Linking genotype and phenotype in an economically viable propionic acid biosynthesis process.

作者信息

Luna-Flores Carlos H, Stowers Chris C, Cox Brad M, Nielsen Lars K, Marcellin Esteban

机构信息

1Australian Institute for Bioengineering and Nanotechnology (AIBN), The University of Queensland, Brisbane, QLD 4072 Australia.

3BioEngineering and Bioprocessing R&D, Dow AgroSciences LLC, 9330 Zionsville Road, Indianapolis, IN 46268 USA.

出版信息

Biotechnol Biofuels. 2018 Aug 13;11:224. doi: 10.1186/s13068-018-1222-9. eCollection 2018.

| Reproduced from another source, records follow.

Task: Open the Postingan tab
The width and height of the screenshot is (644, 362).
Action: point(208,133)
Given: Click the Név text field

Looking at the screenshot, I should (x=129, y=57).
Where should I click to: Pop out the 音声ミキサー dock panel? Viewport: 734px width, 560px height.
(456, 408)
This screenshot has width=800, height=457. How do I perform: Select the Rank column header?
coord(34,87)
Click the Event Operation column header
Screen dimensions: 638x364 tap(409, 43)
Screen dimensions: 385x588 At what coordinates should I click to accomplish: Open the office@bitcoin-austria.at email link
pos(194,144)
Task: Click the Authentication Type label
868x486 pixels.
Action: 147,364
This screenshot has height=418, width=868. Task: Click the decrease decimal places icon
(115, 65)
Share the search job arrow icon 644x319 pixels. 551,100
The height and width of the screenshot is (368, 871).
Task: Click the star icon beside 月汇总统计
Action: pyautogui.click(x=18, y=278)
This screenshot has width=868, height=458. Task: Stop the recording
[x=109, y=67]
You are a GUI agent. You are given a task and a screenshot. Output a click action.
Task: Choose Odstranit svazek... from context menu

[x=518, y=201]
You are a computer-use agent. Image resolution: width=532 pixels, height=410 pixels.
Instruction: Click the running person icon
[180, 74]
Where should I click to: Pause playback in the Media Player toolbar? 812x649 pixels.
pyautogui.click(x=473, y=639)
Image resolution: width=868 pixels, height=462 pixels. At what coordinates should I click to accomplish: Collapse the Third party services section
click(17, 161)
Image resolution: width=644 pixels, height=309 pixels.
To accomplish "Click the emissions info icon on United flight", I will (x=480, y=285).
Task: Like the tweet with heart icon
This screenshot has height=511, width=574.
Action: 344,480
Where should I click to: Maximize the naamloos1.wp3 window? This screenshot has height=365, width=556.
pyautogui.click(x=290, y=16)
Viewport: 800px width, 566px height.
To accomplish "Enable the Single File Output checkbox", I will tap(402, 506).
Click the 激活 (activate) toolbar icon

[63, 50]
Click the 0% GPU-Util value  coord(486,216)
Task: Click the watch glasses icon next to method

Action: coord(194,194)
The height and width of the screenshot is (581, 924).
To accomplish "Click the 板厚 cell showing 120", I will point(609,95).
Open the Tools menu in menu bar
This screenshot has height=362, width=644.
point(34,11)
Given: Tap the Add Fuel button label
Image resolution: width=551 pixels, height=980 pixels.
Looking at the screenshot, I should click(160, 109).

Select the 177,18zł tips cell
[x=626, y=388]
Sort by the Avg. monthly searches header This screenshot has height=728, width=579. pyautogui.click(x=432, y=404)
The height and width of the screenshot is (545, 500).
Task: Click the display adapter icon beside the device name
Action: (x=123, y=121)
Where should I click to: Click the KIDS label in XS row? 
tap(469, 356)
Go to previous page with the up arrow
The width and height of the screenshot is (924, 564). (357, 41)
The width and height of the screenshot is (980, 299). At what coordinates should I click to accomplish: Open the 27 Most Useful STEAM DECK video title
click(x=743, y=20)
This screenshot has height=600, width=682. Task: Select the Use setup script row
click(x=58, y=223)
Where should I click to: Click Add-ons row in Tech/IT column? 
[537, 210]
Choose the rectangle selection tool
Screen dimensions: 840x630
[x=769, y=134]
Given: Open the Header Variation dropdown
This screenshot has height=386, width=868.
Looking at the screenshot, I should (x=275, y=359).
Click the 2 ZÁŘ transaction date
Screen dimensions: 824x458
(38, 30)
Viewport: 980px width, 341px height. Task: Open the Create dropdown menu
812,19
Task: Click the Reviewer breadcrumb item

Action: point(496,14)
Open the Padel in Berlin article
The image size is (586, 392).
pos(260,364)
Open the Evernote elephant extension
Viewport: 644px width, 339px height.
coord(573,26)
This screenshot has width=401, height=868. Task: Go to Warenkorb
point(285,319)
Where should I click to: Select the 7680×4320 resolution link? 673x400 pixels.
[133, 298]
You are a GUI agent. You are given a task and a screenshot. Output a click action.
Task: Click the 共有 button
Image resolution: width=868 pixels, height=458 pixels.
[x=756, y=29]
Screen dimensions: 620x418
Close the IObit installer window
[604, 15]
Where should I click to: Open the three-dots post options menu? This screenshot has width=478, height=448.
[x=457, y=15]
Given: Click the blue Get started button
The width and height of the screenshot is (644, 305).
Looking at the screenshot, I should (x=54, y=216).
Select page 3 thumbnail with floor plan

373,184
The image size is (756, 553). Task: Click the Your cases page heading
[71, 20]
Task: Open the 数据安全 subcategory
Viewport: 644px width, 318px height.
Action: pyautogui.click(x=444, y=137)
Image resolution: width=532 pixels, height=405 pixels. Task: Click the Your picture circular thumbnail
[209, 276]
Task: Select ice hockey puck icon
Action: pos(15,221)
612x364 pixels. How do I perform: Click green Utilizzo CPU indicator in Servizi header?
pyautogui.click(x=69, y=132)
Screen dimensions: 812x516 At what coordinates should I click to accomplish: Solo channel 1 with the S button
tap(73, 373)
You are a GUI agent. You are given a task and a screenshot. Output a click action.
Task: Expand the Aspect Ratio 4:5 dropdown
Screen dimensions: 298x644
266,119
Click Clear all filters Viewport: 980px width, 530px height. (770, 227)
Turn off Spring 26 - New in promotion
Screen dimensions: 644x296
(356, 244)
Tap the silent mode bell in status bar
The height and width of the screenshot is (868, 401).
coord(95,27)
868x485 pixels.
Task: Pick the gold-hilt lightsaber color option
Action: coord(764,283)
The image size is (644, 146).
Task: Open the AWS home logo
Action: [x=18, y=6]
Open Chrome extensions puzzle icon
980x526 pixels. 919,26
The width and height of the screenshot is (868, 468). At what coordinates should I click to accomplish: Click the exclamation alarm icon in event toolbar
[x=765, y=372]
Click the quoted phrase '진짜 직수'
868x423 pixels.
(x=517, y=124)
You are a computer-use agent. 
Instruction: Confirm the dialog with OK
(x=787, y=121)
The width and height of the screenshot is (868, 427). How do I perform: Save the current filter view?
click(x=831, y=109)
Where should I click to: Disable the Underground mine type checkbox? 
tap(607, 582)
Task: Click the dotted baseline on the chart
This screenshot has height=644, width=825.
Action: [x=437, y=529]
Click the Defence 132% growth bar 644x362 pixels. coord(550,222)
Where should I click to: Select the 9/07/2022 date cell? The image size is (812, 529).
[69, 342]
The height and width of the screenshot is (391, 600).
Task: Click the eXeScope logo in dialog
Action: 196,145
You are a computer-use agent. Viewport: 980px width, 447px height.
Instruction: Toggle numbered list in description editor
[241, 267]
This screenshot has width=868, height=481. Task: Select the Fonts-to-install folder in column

DOI:10.1186/s13068-018-1222-9
PMID:30123322
原文链接:https://pmc.ncbi.nlm.nih.gov/articles/PMC6090647/
Abstract

BACKGROUND

Propionic acid (PA) is used as a food preservative and increasingly, as a precursor for the synthesis of monomers. PA is produced mainly through hydrocarboxylation of ethylene, also known as the 'oxo-process'; however, species are promising biological PA producers natively producing PA as their main fermentation product. However, for fermentation to be competitive, a PA yield of at least 0.6 g/g is required.

RESULTS

A new strain able to reach the required yield was obtained using genome shuffling. To gain insight into the changes leading to the improved phenotype, the genome of the new strain was sequenced, and metabolomics and transcriptomics data were obtained. In combination, the data revealed three key mutations: (i) a mutation in the promoter region of a sugar transporter which enables an increase in the uptake rate of sucrose; (ii) a mutation in a polar amino acid transporter which improves consumption of amino acids and acid tolerance; and (iii) a mutation in a gene annotated as a cytochrome C biogenesis gene, which is likely responsible for the coupling of the Wood-Werkman cycle to ATP production were responsible for the phenotype. The bioprocess was further enhanced with a feeding strategy that achieved 70 g/L of product. The proposed bioprocess is expected to outperform the economics of the current 'oxo-process' by 2020.

CONCLUSIONS

In this study, using genome shuffling, we obtained a strain capable of producing PA exceeding the commercial needs. The multiomics comparison between the novel strain and the wild type revealed overexpression of amino acid pathways, changes in sucrose transporters and an increased activity in the methylglyoxal and the glucuronate interconversion pathways. The analysis also suggests that a mutation in the cytochrome C biogenesis gene, coupled with ATP production through the Wood-Werkman cycle, may be responsible for the increased PA production.

摘要

背景

丙酸(PA)用作食品防腐剂,并且越来越多地用作单体合成的前体。PA主要通过乙烯的氢羧化反应生产,也称为“羰基合成法”;然而,一些物种是有前景的生物PA生产者,它们天然地将PA作为主要发酵产物生产。然而,为了使发酵具有竞争力,需要至少0.6 g/g 的PA产量。

结果

使用基因组改组获得了一种能够达到所需产量的新菌株。为了深入了解导致表型改善的变化,对新菌株的基因组进行了测序,并获得了代谢组学和转录组学数据。综合这些数据揭示了三个关键突变:(i)糖转运蛋白启动子区域的一个突变,其能够提高蔗糖的摄取速率;(ii)极性氨基酸转运蛋白的一个突变,其改善了氨基酸的消耗和耐酸性;(iii)一个注释为细胞色素C生物合成基因的基因中的一个突变,其可能负责伍德-韦克曼循环与ATP产生的偶联,这些突变导致了该表型。通过一种补料策略进一步提高了生物过程水平,该策略实现了70 g/L的产物产量。预计到2020年,所提出的生物过程在经济性上将优于当前的“羰基合成法”。

结论

在本研究中,使用基因组改组,我们获得了一种能够生产超过商业需求的PA的菌株。新菌株与野生型之间的多组学比较揭示了氨基酸途径的过表达、蔗糖转运蛋白的变化以及甲基乙二醛和葡萄糖醛酸相互转化途径中活性的增加。分析还表明,细胞色素C生物合成基因中的一个突变,与通过伍德-韦克曼循环产生ATP相结合,可能是PA产量增加的原因。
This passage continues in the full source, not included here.